Notice to Blair Corporation Investors
     The Company intends to file a proxy statement in connection with the proposed merger. The Company’s investors and security holders are urged to read the proxy statement and other relevant materials when they become available, because they will contain important information about the Company and the proposed Merger. In addition to the documents described above, the Company files annual, quarterly and current reports, proxy statements and other information with the U.S. Securities and Exchange Commission (the “SEC”). The proxy statement and other relevant materials (when they become available), and any other documents filed with the SEC by the Company are available without charge at the SEC’s website, at www.sec.gov. In addition, investors and security holders may obtain copies of the documents filed with the SEC by the Company without charge by contacting: Roger Allen, Blair Corporation., 220 Hickory Street, Warren, Pennsylvania 16366 or by visiting the Company’s website at www.blair.com.

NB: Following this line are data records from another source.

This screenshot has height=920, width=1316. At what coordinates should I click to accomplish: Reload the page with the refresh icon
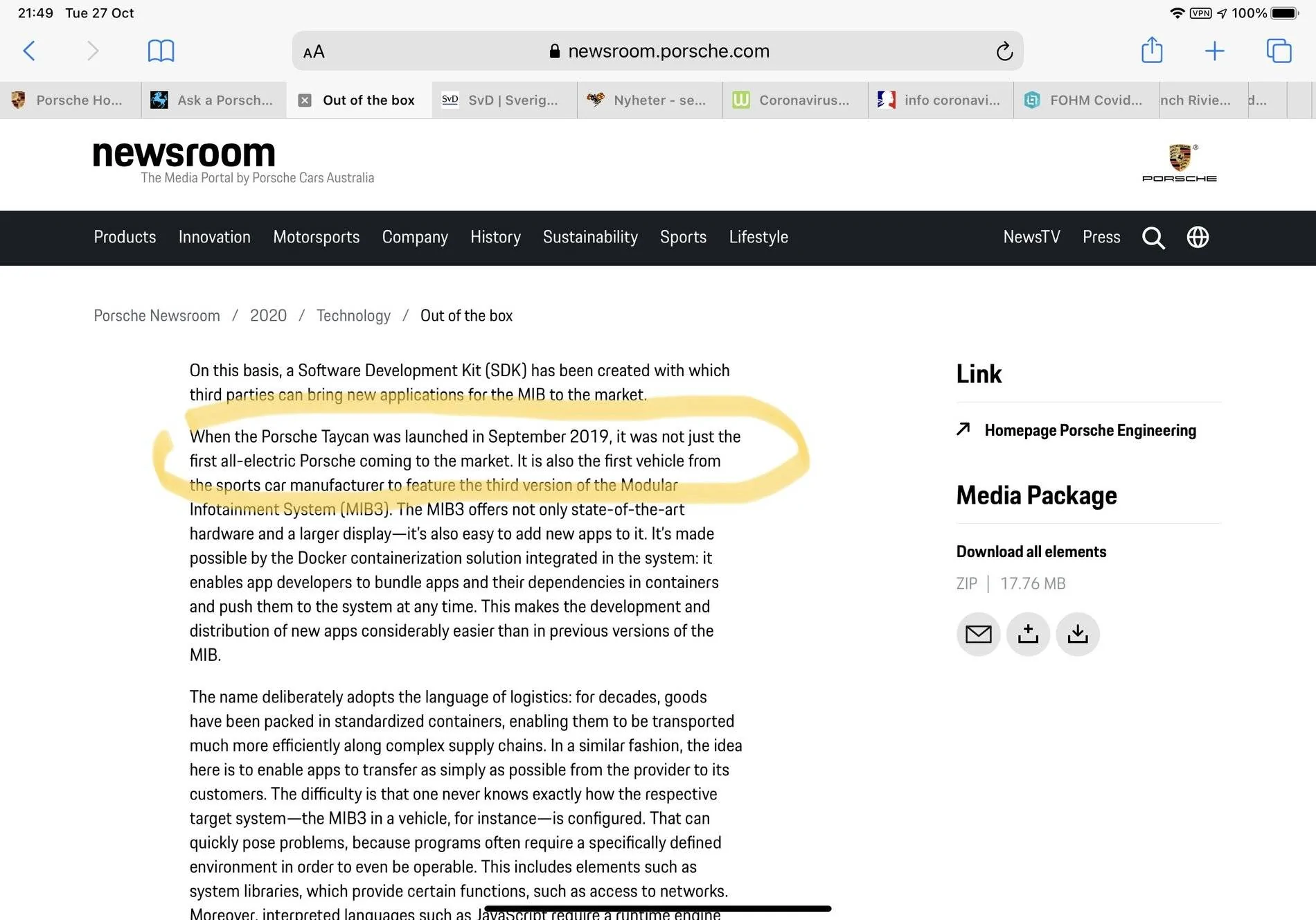click(x=1004, y=51)
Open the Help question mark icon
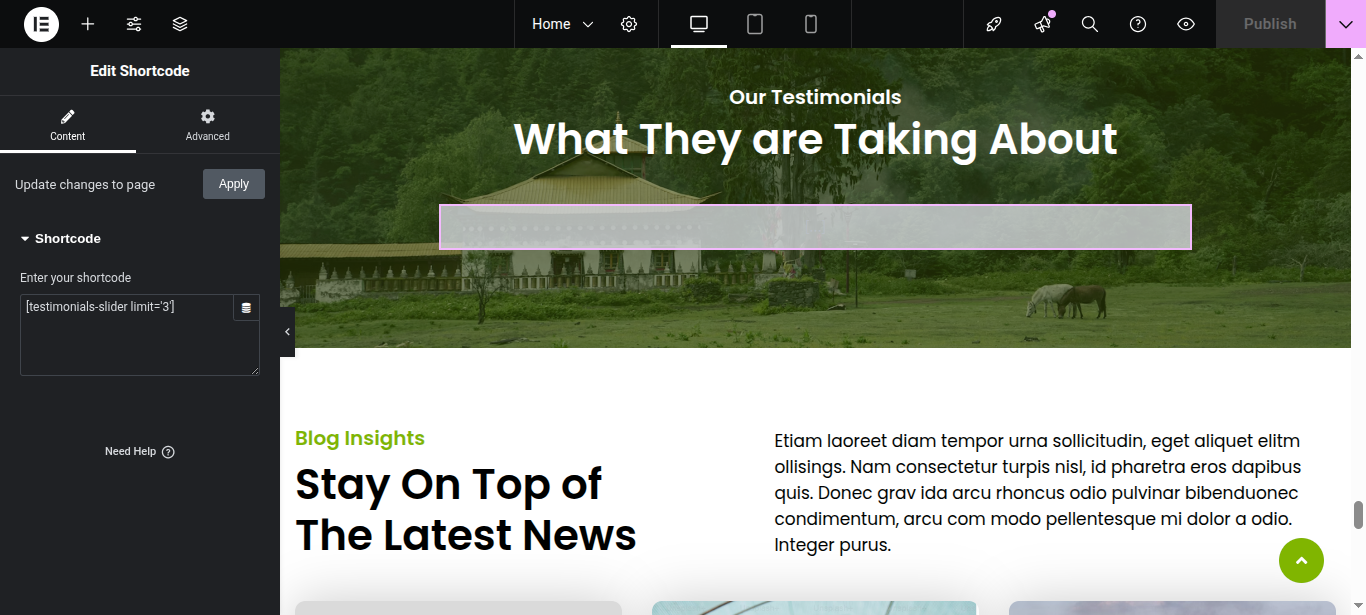 point(1138,24)
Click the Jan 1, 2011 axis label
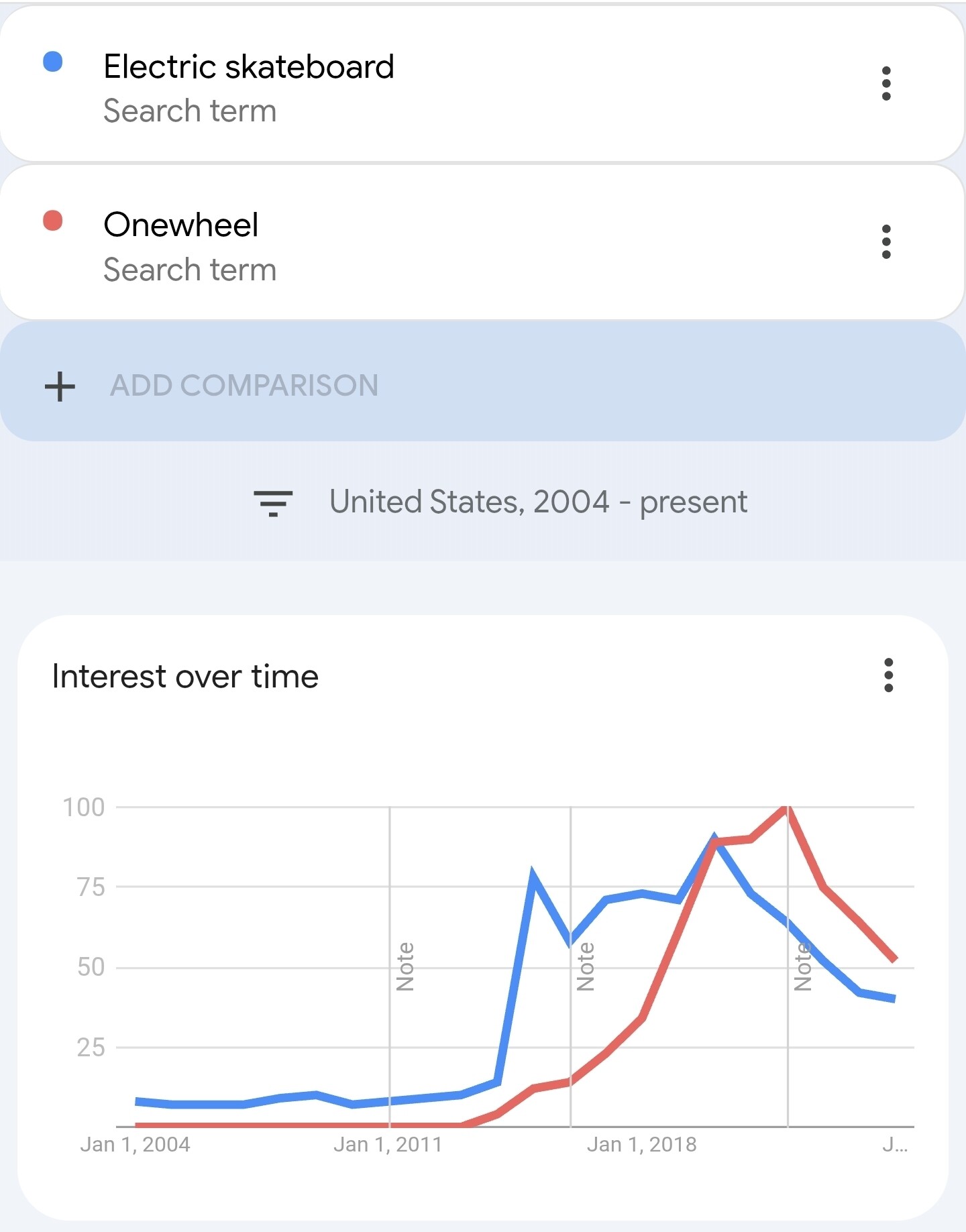 point(388,1144)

     The Company is not currently engaged in a solicitation of proxies of the investors or security holders of the Company in connection with the proposed Merger. If a proxy solicitation commences, the Company and its directors and executive officers may be deemed to be participants in the solicitation of proxies from the Company’s stockholders in connection with the proposed merger. A description of certain interests of the directors and executive officers of the Company is set forth in the Company’s proxy statement for its 2006 annual meeting which was filed with the SEC on March 24, 2006. Additional information regarding the interests of such potential participants will be included in the definitive proxy statement and other relevant documents to be filed with the SEC in connection with the proposed Merger.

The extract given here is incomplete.